RobotFramework Library also utilizes keywords that can be used in test cases to ensure the best security practices. For example, ${POD_NAME_PATTERN} keyword will check for pods matching the name pattern.

There are many other keywords available in documentation within the GitHub repository, and new keywords are added constantly to the library. Building new checks to KubeLibrary is also by writing custom definitions through the python Kubernetes client.


Kube-score is a YAML validation tool that analyses Kubernetes resource configurations for various best practices such as running containers with non-root privileges, correctly specifying resource limits, and health checks.

After running the analysis, Kubescore outputs recommendations and missing limits in the running cluster.
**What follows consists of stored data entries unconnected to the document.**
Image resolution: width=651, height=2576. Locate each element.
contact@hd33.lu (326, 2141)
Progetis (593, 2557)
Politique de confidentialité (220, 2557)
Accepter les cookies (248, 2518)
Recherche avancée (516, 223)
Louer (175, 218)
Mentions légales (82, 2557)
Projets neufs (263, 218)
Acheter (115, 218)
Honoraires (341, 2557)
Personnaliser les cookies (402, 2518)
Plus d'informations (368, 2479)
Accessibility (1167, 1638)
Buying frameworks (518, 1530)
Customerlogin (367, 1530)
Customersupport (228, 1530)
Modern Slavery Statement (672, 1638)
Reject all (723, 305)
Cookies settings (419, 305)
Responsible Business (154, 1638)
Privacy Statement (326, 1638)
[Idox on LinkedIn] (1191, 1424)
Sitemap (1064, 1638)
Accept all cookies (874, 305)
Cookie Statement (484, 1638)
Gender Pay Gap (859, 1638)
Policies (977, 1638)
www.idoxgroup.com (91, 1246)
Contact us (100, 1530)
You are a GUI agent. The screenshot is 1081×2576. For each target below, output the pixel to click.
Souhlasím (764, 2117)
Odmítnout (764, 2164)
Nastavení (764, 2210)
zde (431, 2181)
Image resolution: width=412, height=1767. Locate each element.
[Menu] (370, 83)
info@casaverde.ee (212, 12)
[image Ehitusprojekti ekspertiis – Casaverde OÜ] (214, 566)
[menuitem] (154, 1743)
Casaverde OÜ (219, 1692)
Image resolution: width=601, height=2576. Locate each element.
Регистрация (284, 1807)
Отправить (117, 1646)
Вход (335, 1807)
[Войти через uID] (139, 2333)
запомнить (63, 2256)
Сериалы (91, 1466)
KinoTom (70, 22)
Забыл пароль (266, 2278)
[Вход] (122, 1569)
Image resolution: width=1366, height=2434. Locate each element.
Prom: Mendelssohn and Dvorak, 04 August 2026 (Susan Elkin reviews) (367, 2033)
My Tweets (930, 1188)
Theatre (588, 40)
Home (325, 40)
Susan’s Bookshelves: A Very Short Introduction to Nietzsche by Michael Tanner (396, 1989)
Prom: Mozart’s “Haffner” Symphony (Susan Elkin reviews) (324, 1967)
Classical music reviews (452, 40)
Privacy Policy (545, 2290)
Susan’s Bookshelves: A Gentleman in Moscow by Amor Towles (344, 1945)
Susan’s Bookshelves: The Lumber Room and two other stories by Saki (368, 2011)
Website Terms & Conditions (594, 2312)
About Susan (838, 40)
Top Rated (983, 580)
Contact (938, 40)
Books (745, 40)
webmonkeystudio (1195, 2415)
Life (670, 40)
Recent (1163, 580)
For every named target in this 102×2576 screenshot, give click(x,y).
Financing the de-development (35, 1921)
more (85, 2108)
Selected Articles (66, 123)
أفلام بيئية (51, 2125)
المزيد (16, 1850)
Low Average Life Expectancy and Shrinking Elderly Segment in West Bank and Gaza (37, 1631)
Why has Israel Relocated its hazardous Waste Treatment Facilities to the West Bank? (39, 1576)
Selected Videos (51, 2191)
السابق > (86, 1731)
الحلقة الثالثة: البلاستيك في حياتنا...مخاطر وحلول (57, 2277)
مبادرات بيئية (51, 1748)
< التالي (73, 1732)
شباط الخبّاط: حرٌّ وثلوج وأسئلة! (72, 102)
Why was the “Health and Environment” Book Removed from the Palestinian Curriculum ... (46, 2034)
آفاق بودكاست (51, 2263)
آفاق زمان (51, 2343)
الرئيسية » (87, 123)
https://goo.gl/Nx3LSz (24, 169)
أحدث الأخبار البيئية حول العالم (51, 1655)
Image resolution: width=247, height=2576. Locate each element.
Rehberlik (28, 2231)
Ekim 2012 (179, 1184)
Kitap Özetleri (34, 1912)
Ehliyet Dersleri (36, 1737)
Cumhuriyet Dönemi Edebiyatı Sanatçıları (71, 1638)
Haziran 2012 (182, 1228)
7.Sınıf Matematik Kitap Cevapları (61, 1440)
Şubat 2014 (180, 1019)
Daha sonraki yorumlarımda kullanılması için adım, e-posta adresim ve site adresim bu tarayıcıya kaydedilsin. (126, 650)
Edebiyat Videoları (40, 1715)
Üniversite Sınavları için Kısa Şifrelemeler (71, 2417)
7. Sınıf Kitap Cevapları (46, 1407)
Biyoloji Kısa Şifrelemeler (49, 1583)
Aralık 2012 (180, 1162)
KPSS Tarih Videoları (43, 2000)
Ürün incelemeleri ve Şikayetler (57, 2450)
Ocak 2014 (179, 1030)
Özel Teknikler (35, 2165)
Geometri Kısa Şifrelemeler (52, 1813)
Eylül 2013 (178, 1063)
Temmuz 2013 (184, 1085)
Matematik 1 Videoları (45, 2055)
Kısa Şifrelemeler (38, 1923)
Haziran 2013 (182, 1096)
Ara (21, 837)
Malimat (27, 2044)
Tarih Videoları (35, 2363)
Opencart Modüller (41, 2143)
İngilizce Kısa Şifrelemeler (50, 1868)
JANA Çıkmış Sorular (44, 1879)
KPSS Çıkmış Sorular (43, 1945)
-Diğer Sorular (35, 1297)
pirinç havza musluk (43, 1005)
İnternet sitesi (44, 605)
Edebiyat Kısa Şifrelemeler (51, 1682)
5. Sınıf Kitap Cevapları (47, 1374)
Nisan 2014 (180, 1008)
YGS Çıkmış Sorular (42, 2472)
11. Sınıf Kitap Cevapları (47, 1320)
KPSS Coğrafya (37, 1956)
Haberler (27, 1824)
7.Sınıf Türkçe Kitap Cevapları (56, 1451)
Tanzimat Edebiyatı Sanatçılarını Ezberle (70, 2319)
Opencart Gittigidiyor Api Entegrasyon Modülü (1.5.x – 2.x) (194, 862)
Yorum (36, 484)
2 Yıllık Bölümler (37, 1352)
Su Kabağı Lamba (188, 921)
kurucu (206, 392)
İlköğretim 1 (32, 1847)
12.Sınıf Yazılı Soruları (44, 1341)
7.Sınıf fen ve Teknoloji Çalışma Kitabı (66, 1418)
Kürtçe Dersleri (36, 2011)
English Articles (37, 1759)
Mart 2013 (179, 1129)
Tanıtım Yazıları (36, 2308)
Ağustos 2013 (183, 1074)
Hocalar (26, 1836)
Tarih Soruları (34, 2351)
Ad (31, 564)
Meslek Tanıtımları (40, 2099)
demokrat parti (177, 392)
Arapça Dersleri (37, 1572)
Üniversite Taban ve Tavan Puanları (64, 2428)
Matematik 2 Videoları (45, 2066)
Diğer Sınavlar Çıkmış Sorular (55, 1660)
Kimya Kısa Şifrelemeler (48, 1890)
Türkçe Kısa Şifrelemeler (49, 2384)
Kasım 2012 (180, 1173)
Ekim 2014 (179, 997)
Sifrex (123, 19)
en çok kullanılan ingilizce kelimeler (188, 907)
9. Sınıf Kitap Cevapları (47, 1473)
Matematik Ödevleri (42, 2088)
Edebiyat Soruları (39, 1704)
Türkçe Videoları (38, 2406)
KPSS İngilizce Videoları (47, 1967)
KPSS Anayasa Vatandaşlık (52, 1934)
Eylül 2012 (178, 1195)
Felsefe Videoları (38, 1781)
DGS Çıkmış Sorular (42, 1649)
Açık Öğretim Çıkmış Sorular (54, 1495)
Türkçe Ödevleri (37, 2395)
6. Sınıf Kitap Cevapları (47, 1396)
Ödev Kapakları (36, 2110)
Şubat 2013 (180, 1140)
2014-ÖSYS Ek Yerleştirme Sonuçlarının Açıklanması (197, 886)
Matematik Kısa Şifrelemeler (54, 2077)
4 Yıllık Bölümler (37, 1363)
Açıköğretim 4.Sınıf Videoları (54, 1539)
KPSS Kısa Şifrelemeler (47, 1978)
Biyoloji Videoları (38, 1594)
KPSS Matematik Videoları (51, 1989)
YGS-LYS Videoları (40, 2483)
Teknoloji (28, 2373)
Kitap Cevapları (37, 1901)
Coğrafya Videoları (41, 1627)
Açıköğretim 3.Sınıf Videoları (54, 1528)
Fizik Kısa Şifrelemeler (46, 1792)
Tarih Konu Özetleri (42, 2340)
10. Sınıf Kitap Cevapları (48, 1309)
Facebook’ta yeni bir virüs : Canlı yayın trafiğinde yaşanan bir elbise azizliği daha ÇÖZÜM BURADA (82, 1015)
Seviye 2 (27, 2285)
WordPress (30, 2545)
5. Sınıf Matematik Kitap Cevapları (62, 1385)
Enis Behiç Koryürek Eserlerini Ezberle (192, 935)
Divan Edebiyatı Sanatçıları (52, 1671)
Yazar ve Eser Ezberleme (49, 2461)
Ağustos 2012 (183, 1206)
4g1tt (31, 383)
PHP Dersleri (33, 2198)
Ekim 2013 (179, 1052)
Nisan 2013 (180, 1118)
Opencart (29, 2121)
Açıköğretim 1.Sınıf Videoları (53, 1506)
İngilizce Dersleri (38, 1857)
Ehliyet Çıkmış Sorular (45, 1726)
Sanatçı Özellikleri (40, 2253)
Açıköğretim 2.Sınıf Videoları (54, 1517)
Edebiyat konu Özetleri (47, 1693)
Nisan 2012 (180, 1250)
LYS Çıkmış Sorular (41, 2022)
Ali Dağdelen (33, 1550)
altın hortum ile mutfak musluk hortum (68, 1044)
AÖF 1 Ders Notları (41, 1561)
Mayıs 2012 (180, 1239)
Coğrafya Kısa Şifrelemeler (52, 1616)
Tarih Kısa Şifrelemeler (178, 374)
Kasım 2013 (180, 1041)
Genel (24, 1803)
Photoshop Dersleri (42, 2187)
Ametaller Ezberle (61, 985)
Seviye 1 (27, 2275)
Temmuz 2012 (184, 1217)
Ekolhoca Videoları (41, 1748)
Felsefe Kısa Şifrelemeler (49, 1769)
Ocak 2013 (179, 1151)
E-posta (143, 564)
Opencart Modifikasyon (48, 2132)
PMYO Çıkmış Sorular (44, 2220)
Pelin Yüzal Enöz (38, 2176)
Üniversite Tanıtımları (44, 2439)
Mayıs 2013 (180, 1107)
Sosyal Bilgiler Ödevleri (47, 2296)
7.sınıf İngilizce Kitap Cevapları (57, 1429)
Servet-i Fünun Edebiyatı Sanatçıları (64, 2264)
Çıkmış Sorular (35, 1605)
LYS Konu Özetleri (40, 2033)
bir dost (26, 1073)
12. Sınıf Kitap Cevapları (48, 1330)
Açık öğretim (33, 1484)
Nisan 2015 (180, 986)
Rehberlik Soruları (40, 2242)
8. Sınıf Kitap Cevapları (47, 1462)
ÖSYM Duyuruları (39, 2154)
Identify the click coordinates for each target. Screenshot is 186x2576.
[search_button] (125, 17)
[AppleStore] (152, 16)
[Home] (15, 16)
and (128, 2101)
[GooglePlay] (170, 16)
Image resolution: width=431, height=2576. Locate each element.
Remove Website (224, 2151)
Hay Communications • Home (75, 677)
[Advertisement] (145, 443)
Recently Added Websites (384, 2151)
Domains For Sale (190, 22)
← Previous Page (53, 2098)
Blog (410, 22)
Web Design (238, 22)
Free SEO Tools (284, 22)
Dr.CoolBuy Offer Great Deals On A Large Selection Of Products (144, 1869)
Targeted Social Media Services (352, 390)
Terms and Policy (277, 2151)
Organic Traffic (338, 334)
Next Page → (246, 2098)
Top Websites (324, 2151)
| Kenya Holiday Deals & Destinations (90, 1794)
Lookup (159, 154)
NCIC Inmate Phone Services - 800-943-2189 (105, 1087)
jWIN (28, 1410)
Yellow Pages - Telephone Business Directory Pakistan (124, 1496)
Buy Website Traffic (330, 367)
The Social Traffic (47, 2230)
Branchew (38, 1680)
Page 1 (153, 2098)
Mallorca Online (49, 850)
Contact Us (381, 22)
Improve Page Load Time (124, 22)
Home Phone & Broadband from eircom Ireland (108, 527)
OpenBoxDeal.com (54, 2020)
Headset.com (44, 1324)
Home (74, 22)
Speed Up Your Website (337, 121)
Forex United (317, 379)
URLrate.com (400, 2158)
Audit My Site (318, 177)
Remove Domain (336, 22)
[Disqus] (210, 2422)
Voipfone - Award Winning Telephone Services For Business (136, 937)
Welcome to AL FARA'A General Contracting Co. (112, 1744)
All the cluster deficiencies are tagged with a WARNING or CRITICAL tags depending upon the organization’s compliance policies.

The major drawback of Kubescore is cluster deficiencies mentioned in the output of analysis don’t change with the Kubernetes version release, and kube-score is not customizable to add custom polices.


There are many more tools besides the ones mentioned above to check and verify Kubernetes YAML manifests. Still, the one which suits your organization’s needs is dependent on how you want your checks to be in terms of design and performing validations.

For instance, if you are looking for a tool that provides easy and straightforward validations through Kubernetes API schema, Kubeval could be chosen. For cases when you want to identify misconfigurations and violations of DevOps best practices, Kubevious is a great option. Kubevious also comes with a powerful GUI client that displays misconfigurations and areas that may be suspicious or require special attention.

If you perform detailed tests with custom policies, Kube-score and KubeLinter are better choices. If you have different configuration requirements and want a highly customizable validation tool, consider Config-lint, KubeLibrary, Conftest, and Copper. These all support evolved programming language libraries, making the writing of custom checks easier.

Summary Table

Tool Pros Cons
conftest Robust Rego based framework for custom checks/validations. Policy sharing via OCI. Does not come with built-in checks. Steep learning curve
kubeval YAML validation against a specific version of API Schema. Custom resources definitions (CRD) cannot be used to add custom checks to the Kubernetes cluster.
copper Javascript-based framework for writing custom YAML validation rules No inbuilt rules. Users have to create custom checks.
kubevious Visual overview of configurations, errors, best practice violations. Customizable. Has to be deployed on every K8s cluster. But there is a Kubevious Portable edition that doesn’t require installation
config-lint Supports for various configuration formats (Terraform, YAML, JSON) for writing custom checks. Not sufficient built-in rules for standard checks.
Kube Linter Powerful for out of the box security validation Early-stage project. Alpha release
kube-score Does YAML validation against a variety of security best practices. No specific API version support.
Kube library Implements an Extensible Robot Framework for testing. Python for writing custom checks. Learning curve with Keywords based custom checks.